On the heels of winning an epic two-year battle for Canadian environmental approval this summer, the international Georgia Strait Crossing (GSX) sea-floor pipeline project offshore of Washington State and British Columbia appears to have foundered on the rocks of higher natural gas prices.

The British Columbia Utilities Commission rejected a gas-fired, 265 MW power project on Vancouver Island at Duke Point that was intended to be an anchor customer for deliveries via GSX. The agency directed the C$370 million (US$285 million) generating station’s sponsor, provincially-owned BC Hydro, to look for a lower-cost plan.

The BC utilities commission said “concerns that supplies of natural gas in North America are being depleted — and will need to be supplemented by supplies from remote areas, offshore and non-conventional resources – support the view that gas prices are likely to continue at recent broadly higher price levels.”

Seasonal patterns of energy consumption make the need to search for the lowest-cost energy heighten the need for building cost-conscious conservation into expansions of the grid, the commission said: “The periods when BC Hydro will need to run the Vancouver Island Generation Project to meet capacity requirements are likely to be times when gas prices are relatively high.”

The ruling said the provincial agency “recognizes the difficulty in forecasting gas prices over the long term” and that unruly conditions on spot markets should not be projected into the future. “Nevertheless, it is widely observed and broadly accepted that natural gas prices have moved to higher levels since the mid-1990s. In part the increase can be attributed to the increased in gas-fired electrical generation.”

The order, requiring the Crown corporation to shop around and call for bids from private-sector sponsors of power generation projects, followed a hearing where five alternative prospects stepped forward. None would rely on the new GSX pipeline, which is a partnership between BC Hydro and Williams Gas Pipelines Ltd.

A leading rival, titled NorskeCanada, intended to draw its gas from the original Vancouver Island gas pipeline, built in the late 1980s from the BC mainland across the Canadian waters of the strait. The system’s proprietor, investor-owned Terasen Inc., is proposing a capacity expansion including compressor additions to the pipeline and a liquefied natural gas terminal on Vancouver Island.

Terasen has told the B.C. commission that its plan would save ratepayers C$179 million (US$138 million) or about 35% over 20 years compared to the GSX-BC Hydro strategy.

In directing BC Hydro to reconsider the gas-and-electricity supply strategy for Vancouver, the commission pointed to an energy policy handed down last November by the provincial government. The program calls for acquisition of power supplies on a least-cost basis, with the private sector taking over responsibility for developing new generation. The commission rated NorskeCanada, a package of modest-sized additions to the power grid to be developed as needed in phases, as a “promising” proposal that “has the potential to produce a lower-cost alternative.”

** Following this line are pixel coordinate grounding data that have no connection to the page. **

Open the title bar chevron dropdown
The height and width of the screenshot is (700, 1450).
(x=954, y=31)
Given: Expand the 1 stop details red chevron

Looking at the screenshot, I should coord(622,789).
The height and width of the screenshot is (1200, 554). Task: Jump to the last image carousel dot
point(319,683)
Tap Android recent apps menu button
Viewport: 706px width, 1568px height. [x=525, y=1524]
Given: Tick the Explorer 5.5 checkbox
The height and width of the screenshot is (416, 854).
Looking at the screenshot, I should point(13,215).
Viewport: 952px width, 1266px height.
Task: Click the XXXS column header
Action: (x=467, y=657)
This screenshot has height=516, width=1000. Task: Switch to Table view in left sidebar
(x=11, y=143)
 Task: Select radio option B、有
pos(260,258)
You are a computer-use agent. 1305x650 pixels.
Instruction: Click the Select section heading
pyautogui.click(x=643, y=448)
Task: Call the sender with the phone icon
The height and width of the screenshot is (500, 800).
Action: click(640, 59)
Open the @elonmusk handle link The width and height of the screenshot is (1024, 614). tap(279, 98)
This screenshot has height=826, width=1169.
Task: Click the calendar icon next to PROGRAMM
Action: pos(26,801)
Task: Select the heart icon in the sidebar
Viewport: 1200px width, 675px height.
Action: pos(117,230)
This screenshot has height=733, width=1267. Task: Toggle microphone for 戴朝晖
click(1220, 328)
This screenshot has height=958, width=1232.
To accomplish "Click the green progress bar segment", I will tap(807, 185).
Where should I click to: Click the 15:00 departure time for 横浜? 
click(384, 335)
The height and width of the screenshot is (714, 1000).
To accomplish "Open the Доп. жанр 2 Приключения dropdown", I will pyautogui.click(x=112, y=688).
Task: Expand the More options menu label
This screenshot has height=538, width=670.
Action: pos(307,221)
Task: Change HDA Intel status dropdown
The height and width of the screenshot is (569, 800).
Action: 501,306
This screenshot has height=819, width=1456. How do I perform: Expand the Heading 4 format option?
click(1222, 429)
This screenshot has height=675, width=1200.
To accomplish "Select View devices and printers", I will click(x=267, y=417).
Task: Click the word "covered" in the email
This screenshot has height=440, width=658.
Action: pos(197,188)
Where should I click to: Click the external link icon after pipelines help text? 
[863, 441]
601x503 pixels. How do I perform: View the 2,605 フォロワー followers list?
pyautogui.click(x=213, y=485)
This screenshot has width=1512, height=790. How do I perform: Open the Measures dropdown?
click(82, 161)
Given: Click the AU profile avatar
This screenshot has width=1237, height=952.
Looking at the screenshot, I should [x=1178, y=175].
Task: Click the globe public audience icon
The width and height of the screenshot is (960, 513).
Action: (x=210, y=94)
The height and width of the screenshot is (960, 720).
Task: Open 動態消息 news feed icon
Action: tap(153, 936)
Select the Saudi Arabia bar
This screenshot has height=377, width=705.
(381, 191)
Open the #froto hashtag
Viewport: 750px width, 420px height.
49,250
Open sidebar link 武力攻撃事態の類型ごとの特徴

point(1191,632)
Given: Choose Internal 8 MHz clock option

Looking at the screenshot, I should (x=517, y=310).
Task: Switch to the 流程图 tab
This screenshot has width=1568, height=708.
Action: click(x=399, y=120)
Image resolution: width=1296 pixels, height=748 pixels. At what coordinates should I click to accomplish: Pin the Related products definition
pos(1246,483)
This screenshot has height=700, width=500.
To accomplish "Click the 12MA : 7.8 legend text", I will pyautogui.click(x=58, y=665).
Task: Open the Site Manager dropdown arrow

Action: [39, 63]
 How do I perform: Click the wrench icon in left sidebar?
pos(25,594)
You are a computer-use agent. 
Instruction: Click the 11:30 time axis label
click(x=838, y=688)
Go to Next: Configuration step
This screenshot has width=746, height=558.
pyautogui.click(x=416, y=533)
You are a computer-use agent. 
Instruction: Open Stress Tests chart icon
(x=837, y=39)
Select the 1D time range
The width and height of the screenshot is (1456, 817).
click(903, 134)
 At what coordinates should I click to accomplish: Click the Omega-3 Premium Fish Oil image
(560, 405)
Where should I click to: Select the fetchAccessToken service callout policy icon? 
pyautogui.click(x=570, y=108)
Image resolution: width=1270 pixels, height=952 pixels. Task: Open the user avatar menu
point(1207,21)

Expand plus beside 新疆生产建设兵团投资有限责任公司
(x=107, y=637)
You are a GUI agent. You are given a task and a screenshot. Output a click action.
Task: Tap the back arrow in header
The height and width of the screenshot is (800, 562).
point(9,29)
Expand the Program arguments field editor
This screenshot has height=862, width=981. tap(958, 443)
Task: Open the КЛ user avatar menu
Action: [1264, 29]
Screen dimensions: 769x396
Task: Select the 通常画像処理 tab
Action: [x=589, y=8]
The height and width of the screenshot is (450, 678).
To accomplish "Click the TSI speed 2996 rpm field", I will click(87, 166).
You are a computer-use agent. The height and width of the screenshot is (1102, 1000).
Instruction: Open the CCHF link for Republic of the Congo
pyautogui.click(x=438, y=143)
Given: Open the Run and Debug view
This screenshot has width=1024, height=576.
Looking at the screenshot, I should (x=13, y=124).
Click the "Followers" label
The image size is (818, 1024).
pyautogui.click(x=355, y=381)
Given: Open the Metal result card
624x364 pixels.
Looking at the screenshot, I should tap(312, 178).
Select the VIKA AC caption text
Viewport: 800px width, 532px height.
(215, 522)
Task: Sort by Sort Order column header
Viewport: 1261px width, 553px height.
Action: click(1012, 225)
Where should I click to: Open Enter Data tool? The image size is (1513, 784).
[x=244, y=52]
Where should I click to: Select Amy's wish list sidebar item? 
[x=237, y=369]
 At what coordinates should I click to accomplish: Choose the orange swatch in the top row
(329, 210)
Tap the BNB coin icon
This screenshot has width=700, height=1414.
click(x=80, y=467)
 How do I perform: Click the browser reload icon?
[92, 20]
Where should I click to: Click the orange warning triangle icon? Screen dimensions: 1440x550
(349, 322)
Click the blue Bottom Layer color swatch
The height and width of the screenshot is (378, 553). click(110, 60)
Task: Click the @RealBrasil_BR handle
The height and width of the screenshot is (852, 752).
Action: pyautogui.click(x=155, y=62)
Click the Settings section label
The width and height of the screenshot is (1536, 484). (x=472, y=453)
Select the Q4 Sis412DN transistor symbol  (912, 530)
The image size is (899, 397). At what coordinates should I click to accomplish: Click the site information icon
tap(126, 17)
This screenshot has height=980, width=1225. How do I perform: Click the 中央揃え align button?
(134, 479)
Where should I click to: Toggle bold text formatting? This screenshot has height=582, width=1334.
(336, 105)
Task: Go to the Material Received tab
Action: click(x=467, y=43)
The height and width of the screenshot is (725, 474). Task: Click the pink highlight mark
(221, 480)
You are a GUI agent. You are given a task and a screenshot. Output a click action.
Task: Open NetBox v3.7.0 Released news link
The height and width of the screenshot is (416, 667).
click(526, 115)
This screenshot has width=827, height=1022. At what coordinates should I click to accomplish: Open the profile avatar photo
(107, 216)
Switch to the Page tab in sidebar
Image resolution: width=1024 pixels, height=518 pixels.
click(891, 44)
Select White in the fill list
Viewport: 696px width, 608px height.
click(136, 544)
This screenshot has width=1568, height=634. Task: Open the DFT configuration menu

But, tight supplies, high prices and consensus forecasts calling for more of the same across the North American natural gas market struck a chord in B.C., both among critics of the GSX and BC Hydro cogeneration package and at the utilities commission.

The order for BC Hydro to shop around echoed demands made by Canadian conservation and consumer groups at both a federal regulatory panel’s hearings on environmental aspects of GSX and the provincial review of the Vancouver Island power project. The BC Commission confirmed that there will be a future power capacity shortfall on the Island and they need to move expeditiously to reinforce electricity supply before the 2007-08 winter. But it also said it has found that the need for new supply resources is around 100 MW less than BC Hydro’s forecast for 2007-08.